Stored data
□ □ □

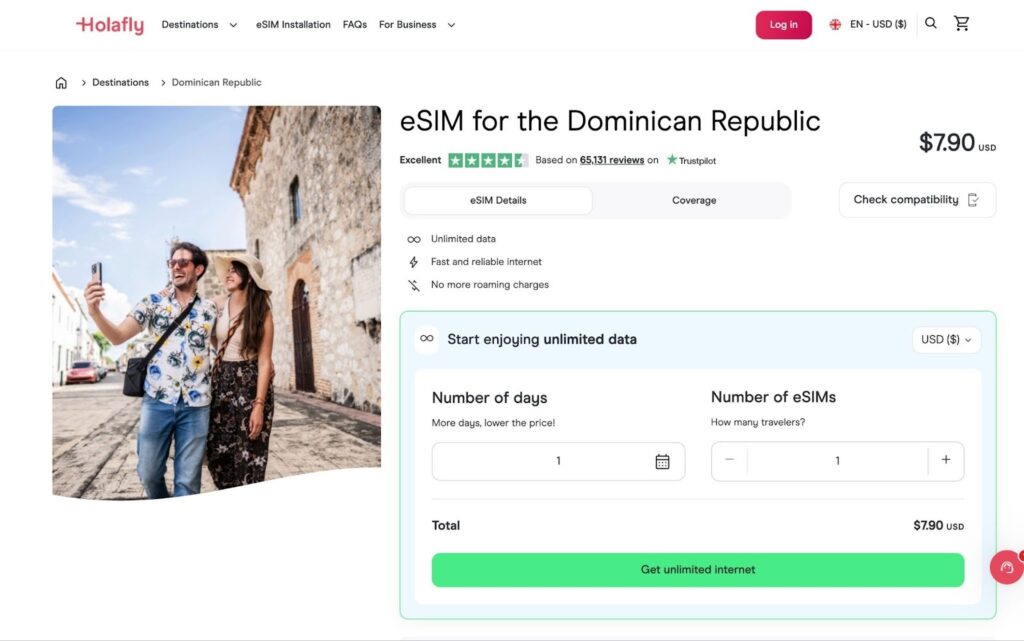1024x641 pixels.
Task: Increase number of eSIMs with plus
Action: tap(945, 461)
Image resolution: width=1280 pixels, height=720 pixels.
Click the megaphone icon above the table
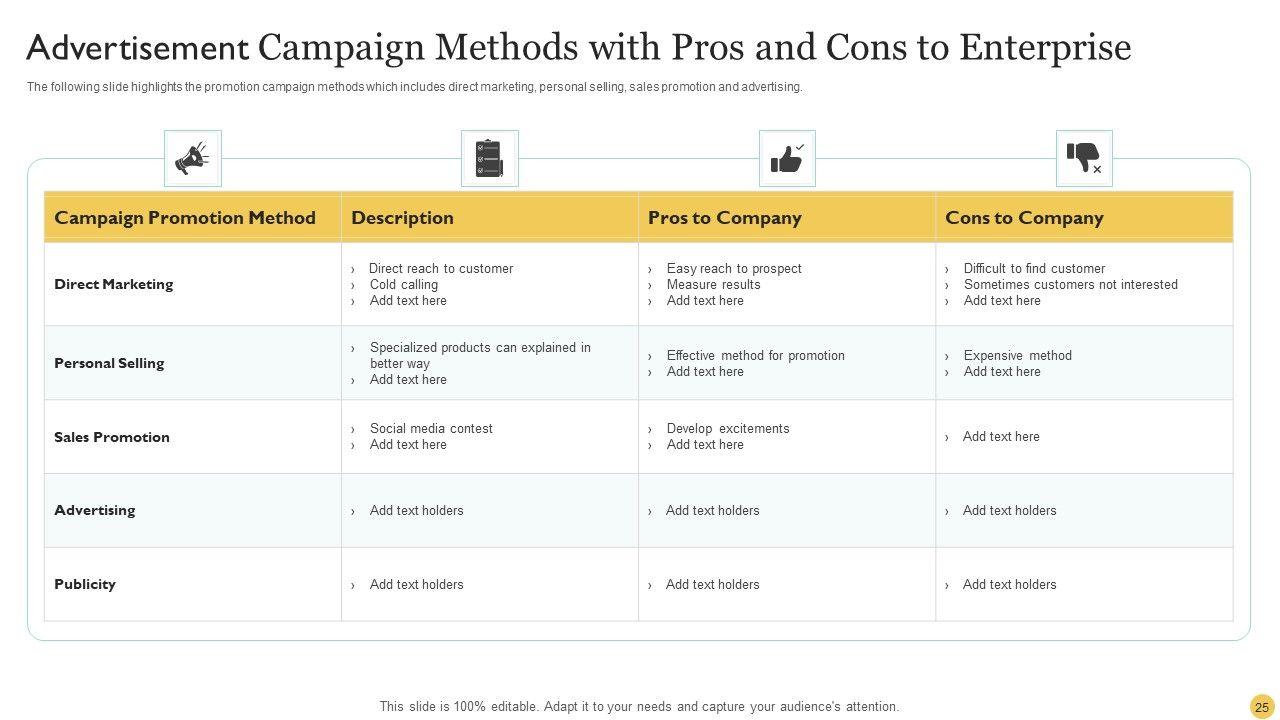coord(192,158)
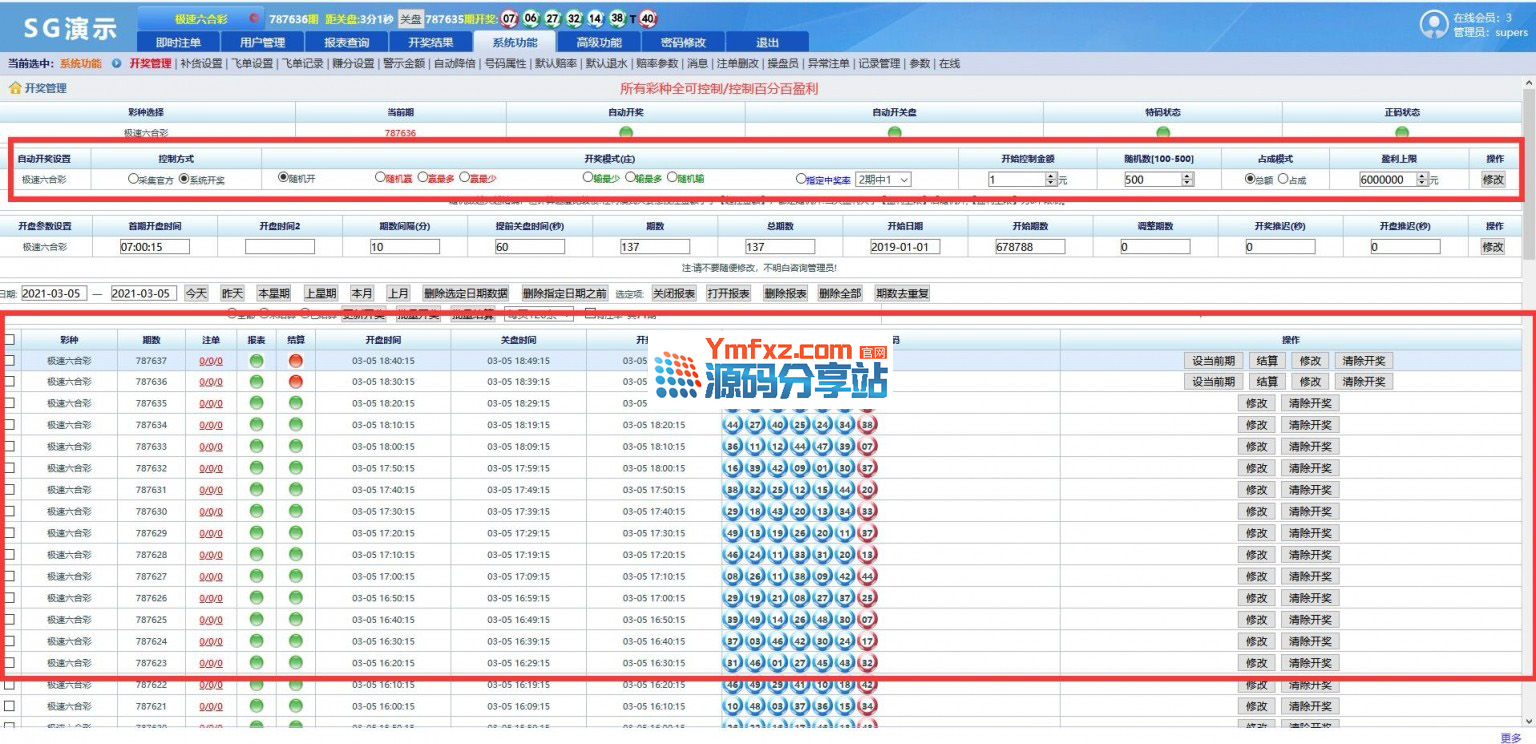This screenshot has width=1536, height=744.
Task: Click the 开始控制金额 spinner arrows
Action: (x=1050, y=180)
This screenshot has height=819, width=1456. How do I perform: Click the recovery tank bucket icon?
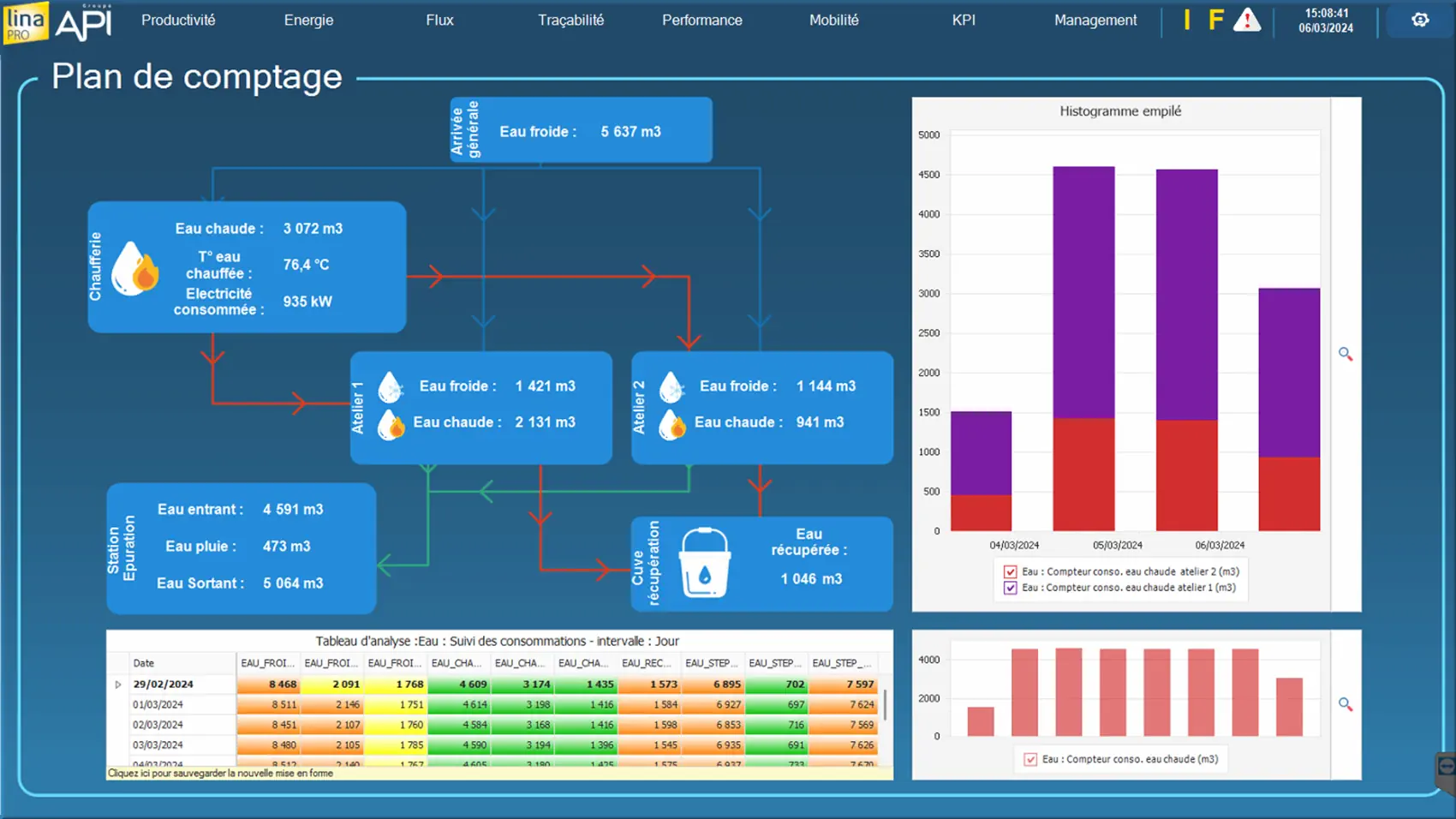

□ □ □

▸ Work item: Pictures are not part of the copy. Output only the lines from the one with "Click the megaphone icon above the table" through the final line of the records, exactly as given.

▸ Answer:
Click the megaphone icon above the table
coord(192,158)
This screenshot has width=1536, height=744.
Task: Click the 开始控制金额 spinner arrows
Action: (x=1050, y=180)
This screenshot has height=819, width=1456. How do I perform: Click the recovery tank bucket icon?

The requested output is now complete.